● Assigned task
Restate the whole of the data verbatim, omitting nothing.

Extracted data entries:
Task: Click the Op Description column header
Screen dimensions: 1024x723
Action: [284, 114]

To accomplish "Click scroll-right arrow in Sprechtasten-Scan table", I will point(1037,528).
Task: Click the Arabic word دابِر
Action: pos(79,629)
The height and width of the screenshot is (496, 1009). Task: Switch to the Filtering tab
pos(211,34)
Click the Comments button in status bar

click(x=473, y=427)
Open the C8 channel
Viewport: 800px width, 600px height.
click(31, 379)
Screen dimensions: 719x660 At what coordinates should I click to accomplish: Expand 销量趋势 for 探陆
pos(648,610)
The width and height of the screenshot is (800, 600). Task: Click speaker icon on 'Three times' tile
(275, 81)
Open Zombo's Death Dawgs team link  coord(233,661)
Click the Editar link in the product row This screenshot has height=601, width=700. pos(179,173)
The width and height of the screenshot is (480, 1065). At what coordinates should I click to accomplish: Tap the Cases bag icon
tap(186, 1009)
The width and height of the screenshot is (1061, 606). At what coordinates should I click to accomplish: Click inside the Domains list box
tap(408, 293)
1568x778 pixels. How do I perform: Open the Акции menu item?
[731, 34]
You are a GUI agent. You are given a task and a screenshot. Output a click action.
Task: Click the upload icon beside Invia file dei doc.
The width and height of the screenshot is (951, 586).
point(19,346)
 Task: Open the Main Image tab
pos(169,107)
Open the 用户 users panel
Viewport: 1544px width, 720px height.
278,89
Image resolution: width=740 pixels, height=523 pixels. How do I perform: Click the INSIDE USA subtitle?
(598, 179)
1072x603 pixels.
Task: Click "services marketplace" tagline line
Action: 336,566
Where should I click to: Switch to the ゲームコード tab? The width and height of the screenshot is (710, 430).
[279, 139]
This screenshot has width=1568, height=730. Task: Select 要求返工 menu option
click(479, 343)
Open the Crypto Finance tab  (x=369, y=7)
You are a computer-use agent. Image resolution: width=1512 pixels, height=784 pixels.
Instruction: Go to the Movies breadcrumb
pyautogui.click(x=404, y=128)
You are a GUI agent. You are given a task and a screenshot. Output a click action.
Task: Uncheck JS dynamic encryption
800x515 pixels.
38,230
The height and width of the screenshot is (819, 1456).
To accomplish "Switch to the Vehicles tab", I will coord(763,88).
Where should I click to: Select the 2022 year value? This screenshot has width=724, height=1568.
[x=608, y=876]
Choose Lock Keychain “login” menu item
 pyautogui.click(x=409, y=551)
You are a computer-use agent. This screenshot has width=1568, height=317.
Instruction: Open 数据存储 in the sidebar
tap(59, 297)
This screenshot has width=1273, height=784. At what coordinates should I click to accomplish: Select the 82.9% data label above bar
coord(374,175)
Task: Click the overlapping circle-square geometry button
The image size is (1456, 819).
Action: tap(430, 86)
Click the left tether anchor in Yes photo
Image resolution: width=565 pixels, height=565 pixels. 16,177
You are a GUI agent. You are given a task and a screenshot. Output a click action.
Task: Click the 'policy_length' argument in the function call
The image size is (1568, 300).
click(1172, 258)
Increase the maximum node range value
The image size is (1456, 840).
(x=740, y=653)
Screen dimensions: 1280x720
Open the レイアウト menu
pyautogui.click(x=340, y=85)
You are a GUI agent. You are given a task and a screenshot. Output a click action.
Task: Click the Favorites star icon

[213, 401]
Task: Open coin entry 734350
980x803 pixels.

● Answer to the problem
Task: Click the Op Description column header
Screen dimensions: 1024x723
Action: [284, 114]

To accomplish "Click scroll-right arrow in Sprechtasten-Scan table", I will point(1037,528).
Task: Click the Arabic word دابِر
Action: pos(79,629)
The height and width of the screenshot is (496, 1009). Task: Switch to the Filtering tab
pos(211,34)
Click the Comments button in status bar

click(x=473, y=427)
Open the C8 channel
Viewport: 800px width, 600px height.
click(31, 379)
Screen dimensions: 719x660 At what coordinates should I click to accomplish: Expand 销量趋势 for 探陆
pos(648,610)
The width and height of the screenshot is (800, 600). Task: Click speaker icon on 'Three times' tile
(275, 81)
Open Zombo's Death Dawgs team link  coord(233,661)
Click the Editar link in the product row This screenshot has height=601, width=700. pos(179,173)
The width and height of the screenshot is (480, 1065). At what coordinates should I click to accomplish: Tap the Cases bag icon
tap(186, 1009)
The width and height of the screenshot is (1061, 606). At what coordinates should I click to accomplish: Click inside the Domains list box
tap(408, 293)
1568x778 pixels. How do I perform: Open the Акции menu item?
[731, 34]
You are a GUI agent. You are given a task and a screenshot. Output a click action.
Task: Click the upload icon beside Invia file dei doc.
The width and height of the screenshot is (951, 586).
point(19,346)
 Task: Open the Main Image tab
pos(169,107)
Open the 用户 users panel
Viewport: 1544px width, 720px height.
278,89
Image resolution: width=740 pixels, height=523 pixels. How do I perform: Click the INSIDE USA subtitle?
(598, 179)
1072x603 pixels.
Task: Click "services marketplace" tagline line
Action: 336,566
Where should I click to: Switch to the ゲームコード tab? The width and height of the screenshot is (710, 430).
[279, 139]
This screenshot has width=1568, height=730. Task: Select 要求返工 menu option
click(479, 343)
Open the Crypto Finance tab  (x=369, y=7)
You are a computer-use agent. Image resolution: width=1512 pixels, height=784 pixels.
Instruction: Go to the Movies breadcrumb
pyautogui.click(x=404, y=128)
You are a GUI agent. You are given a task and a screenshot. Output a click action.
Task: Uncheck JS dynamic encryption
800x515 pixels.
38,230
The height and width of the screenshot is (819, 1456).
To accomplish "Switch to the Vehicles tab", I will coord(763,88).
Where should I click to: Select the 2022 year value? This screenshot has width=724, height=1568.
[x=608, y=876]
Choose Lock Keychain “login” menu item
 pyautogui.click(x=409, y=551)
You are a computer-use agent. This screenshot has width=1568, height=317.
Instruction: Open 数据存储 in the sidebar
tap(59, 297)
This screenshot has width=1273, height=784. At what coordinates should I click to accomplish: Select the 82.9% data label above bar
coord(374,175)
Task: Click the overlapping circle-square geometry button
The image size is (1456, 819).
Action: tap(430, 86)
Click the left tether anchor in Yes photo
Image resolution: width=565 pixels, height=565 pixels. 16,177
You are a GUI agent. You are given a task and a screenshot. Output a click action.
Task: Click the 'policy_length' argument in the function call
The image size is (1568, 300).
click(1172, 258)
Increase the maximum node range value
The image size is (1456, 840).
(x=740, y=653)
Screen dimensions: 1280x720
Open the レイアウト menu
pyautogui.click(x=340, y=85)
You are a GUI agent. You are given a task and a screenshot. Output a click action.
Task: Click the Favorites star icon

[213, 401]
Task: Open coin entry 734350
980x803 pixels.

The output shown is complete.